===== Material for the task
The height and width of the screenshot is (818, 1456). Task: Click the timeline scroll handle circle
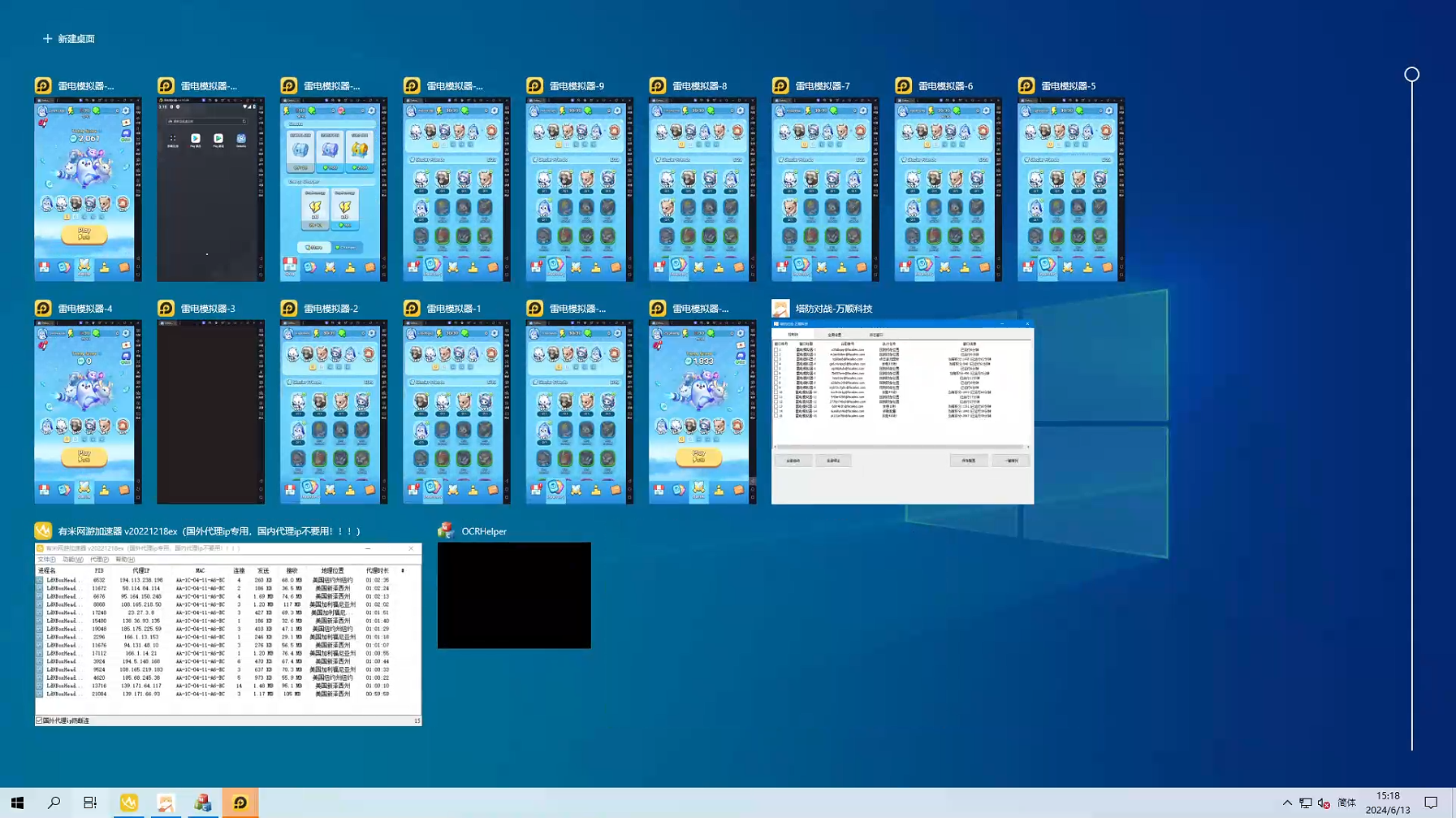pos(1411,75)
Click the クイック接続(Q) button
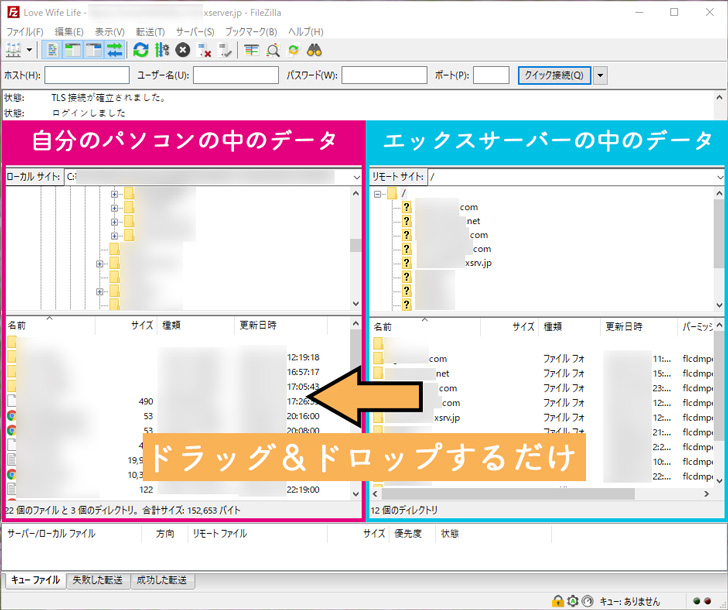The width and height of the screenshot is (728, 610). [x=554, y=75]

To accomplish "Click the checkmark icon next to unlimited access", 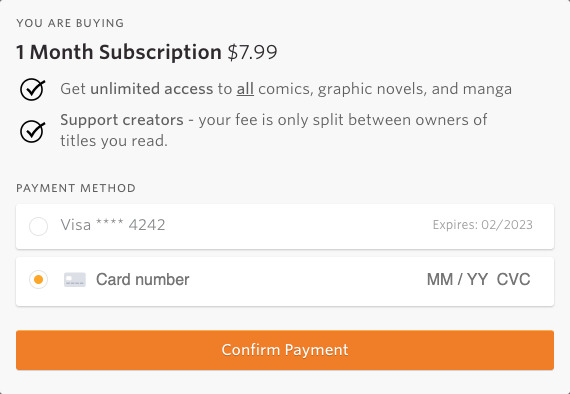I will pos(33,89).
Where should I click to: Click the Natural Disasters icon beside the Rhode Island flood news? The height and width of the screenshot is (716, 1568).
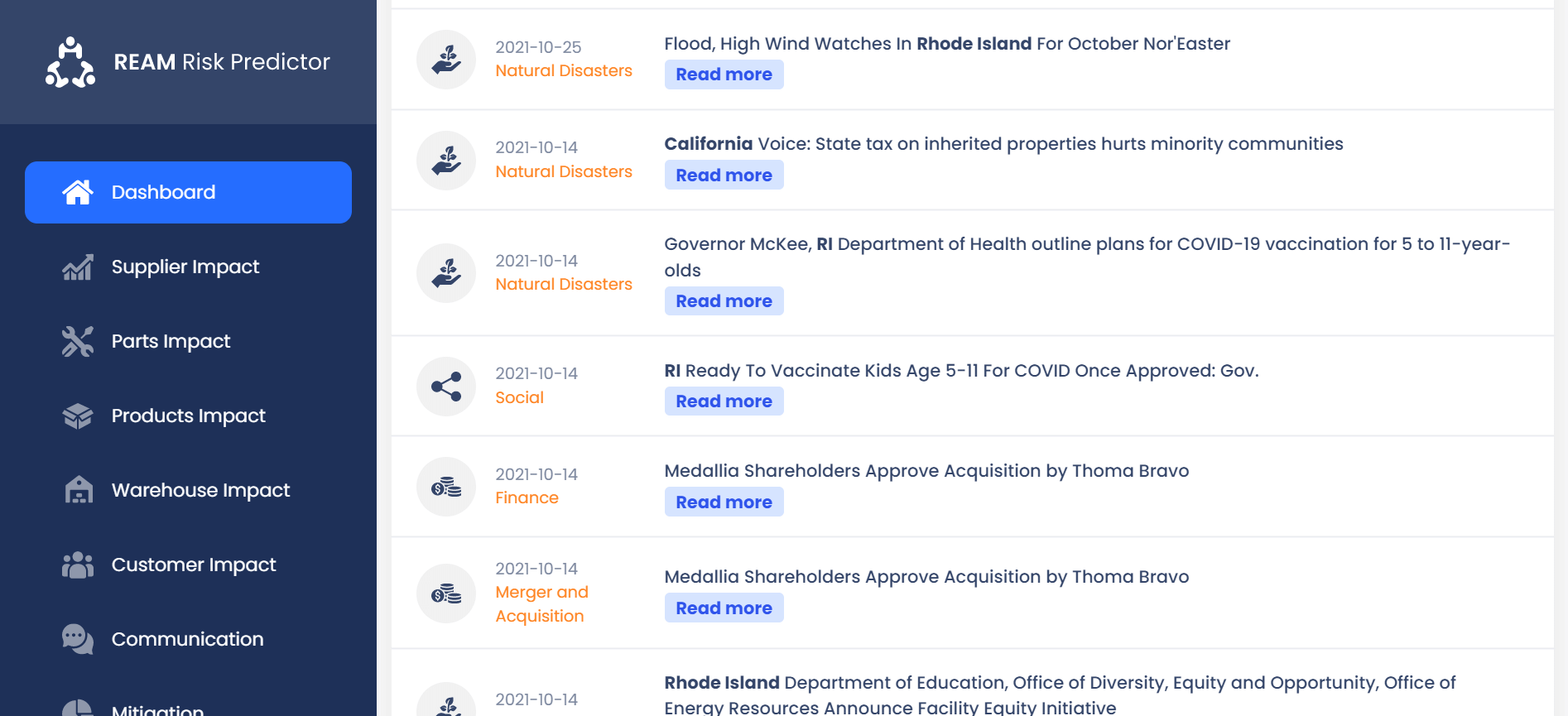(446, 60)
==========
Work instruction -
Copy exactly the lines from the line that contains "Where should I" through the last line of the records above, both ends included, but leave out the pictures.

Response for this exercise -
Where should I click to: Click the Natural Disasters icon beside the Rhode Island flood news? The height and width of the screenshot is (716, 1568).
(446, 60)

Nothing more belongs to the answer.